TASK INSTRUCTIONS: Transcribe, without alteration, the line that includes "Switch to the 本地资源 tab" and each line after it until the records end, omitting all that precede it.

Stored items
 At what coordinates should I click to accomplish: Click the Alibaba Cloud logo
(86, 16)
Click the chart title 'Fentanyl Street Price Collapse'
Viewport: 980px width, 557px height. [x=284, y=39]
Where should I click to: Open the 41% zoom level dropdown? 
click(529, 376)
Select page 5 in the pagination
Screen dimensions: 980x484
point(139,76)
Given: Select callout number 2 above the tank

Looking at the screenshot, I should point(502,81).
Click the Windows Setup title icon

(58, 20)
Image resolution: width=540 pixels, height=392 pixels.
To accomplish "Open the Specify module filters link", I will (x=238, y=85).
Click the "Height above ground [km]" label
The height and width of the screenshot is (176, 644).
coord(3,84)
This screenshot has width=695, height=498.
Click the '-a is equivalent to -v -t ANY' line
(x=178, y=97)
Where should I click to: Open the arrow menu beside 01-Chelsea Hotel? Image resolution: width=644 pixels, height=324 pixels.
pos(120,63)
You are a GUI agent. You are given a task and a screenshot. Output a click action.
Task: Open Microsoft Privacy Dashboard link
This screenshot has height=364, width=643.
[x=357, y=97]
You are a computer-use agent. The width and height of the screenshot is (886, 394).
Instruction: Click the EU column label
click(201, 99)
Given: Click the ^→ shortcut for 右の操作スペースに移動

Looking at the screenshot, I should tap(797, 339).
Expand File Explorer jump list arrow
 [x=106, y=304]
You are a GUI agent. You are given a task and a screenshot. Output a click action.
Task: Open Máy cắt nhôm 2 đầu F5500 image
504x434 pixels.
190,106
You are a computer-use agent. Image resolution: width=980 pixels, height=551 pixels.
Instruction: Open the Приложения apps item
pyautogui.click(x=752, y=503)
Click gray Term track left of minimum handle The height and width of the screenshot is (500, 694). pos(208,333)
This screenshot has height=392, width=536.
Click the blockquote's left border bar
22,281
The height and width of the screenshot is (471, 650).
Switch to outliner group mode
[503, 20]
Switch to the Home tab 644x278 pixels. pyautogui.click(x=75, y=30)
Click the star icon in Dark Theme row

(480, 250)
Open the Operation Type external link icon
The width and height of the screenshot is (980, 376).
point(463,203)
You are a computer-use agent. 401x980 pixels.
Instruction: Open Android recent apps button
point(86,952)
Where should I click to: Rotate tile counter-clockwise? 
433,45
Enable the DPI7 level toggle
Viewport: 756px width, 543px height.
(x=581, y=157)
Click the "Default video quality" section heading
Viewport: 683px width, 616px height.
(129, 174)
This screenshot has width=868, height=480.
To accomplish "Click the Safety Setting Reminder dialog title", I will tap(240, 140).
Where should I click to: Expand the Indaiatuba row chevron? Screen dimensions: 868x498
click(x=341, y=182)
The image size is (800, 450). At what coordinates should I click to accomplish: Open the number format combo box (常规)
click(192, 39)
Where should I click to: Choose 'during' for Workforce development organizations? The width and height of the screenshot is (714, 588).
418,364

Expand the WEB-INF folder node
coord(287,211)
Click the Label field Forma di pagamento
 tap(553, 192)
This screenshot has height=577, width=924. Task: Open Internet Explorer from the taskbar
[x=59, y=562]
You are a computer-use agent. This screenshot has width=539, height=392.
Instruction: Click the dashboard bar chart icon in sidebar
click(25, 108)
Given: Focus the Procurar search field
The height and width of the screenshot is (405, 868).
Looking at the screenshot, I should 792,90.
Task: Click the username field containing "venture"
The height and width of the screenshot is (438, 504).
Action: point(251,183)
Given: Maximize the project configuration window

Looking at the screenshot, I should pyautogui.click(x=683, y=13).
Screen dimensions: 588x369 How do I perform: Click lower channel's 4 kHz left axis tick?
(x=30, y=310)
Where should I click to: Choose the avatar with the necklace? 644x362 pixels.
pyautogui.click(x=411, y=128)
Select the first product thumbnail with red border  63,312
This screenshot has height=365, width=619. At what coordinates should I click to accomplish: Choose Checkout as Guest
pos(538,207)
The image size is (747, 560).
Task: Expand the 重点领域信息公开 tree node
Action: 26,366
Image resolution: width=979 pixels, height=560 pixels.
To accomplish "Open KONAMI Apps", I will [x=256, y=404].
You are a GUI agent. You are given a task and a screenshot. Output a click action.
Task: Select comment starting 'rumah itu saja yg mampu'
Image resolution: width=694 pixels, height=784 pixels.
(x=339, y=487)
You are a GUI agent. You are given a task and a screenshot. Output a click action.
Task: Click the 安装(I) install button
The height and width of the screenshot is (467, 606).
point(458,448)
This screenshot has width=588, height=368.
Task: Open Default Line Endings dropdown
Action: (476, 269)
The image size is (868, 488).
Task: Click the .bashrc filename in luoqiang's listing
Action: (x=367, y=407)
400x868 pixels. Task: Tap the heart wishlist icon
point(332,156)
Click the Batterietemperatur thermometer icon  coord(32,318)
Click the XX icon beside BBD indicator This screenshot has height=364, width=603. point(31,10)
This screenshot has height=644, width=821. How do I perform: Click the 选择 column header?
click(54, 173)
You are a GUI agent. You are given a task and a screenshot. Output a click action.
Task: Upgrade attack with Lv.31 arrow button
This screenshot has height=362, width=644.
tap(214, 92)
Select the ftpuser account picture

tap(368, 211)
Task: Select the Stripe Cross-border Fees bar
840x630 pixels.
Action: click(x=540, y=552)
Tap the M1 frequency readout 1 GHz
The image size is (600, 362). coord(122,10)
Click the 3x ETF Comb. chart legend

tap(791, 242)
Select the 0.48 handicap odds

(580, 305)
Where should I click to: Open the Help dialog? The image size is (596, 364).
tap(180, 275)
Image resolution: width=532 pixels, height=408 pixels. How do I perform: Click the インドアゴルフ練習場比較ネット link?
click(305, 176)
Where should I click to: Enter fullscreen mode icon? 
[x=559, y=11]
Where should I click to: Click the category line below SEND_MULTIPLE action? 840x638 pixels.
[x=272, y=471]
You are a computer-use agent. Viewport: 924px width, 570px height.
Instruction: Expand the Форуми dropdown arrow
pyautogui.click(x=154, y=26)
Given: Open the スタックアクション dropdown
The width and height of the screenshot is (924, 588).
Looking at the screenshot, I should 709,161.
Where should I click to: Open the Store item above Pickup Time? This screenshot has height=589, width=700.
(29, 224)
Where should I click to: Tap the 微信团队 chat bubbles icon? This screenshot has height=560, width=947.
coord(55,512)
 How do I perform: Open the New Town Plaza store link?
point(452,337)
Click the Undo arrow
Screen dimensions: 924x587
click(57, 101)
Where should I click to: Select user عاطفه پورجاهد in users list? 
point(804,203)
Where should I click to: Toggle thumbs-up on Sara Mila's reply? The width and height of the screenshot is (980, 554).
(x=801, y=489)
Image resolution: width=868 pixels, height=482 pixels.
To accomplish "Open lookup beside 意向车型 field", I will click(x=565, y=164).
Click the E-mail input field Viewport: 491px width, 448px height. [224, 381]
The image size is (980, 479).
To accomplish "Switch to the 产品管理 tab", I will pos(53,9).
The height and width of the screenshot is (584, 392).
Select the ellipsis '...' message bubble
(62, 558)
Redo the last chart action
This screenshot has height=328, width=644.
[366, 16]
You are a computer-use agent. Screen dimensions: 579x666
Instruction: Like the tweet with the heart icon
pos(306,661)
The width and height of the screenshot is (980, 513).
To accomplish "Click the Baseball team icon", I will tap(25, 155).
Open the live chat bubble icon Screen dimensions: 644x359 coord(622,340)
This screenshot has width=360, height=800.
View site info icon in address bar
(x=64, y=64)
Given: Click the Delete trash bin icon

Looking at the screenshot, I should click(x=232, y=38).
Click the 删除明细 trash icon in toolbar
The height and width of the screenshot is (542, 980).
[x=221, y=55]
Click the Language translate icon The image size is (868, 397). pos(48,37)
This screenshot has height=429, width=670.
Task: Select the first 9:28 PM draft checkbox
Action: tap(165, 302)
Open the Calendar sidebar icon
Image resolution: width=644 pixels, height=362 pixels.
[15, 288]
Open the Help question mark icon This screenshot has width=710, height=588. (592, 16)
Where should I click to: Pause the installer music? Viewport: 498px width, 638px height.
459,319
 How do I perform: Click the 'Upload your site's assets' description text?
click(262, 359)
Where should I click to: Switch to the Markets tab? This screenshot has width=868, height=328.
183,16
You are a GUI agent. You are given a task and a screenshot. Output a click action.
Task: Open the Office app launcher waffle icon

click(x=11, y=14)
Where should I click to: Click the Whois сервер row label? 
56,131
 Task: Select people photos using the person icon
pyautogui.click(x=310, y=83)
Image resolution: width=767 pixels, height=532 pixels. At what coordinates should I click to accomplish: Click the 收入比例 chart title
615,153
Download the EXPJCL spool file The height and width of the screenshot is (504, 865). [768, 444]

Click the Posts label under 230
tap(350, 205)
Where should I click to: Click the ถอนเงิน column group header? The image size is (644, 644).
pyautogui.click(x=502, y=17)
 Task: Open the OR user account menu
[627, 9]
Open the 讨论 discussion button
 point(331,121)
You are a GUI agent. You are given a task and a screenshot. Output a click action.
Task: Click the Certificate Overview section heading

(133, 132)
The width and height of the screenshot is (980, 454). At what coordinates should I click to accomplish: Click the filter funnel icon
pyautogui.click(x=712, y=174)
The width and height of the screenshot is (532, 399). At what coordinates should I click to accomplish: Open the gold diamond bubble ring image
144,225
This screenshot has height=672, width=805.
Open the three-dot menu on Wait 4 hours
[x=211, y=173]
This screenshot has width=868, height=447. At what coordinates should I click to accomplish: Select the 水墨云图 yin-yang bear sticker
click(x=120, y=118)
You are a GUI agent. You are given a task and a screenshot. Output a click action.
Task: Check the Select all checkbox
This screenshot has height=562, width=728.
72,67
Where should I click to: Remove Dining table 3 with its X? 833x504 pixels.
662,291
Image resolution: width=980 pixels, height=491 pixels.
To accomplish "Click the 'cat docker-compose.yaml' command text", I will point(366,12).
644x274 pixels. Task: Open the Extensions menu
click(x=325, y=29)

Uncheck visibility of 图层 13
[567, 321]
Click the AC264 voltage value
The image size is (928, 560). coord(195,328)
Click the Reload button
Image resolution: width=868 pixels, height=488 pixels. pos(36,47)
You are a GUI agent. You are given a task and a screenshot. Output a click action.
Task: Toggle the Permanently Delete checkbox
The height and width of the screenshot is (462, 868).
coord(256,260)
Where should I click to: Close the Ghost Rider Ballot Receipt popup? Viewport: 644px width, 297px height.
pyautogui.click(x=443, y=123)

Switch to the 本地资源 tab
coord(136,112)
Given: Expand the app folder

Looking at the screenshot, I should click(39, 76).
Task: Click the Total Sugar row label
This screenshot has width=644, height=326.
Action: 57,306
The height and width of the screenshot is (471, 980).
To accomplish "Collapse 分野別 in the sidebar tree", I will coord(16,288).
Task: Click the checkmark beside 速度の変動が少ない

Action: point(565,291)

SOLUTION TO THE PROBLEM:
Switch to the 本地资源 tab
coord(136,112)
Given: Expand the app folder

Looking at the screenshot, I should click(39, 76).
Task: Click the Total Sugar row label
This screenshot has width=644, height=326.
Action: 57,306
The height and width of the screenshot is (471, 980).
To accomplish "Collapse 分野別 in the sidebar tree", I will coord(16,288).
Task: Click the checkmark beside 速度の変動が少ない

Action: point(565,291)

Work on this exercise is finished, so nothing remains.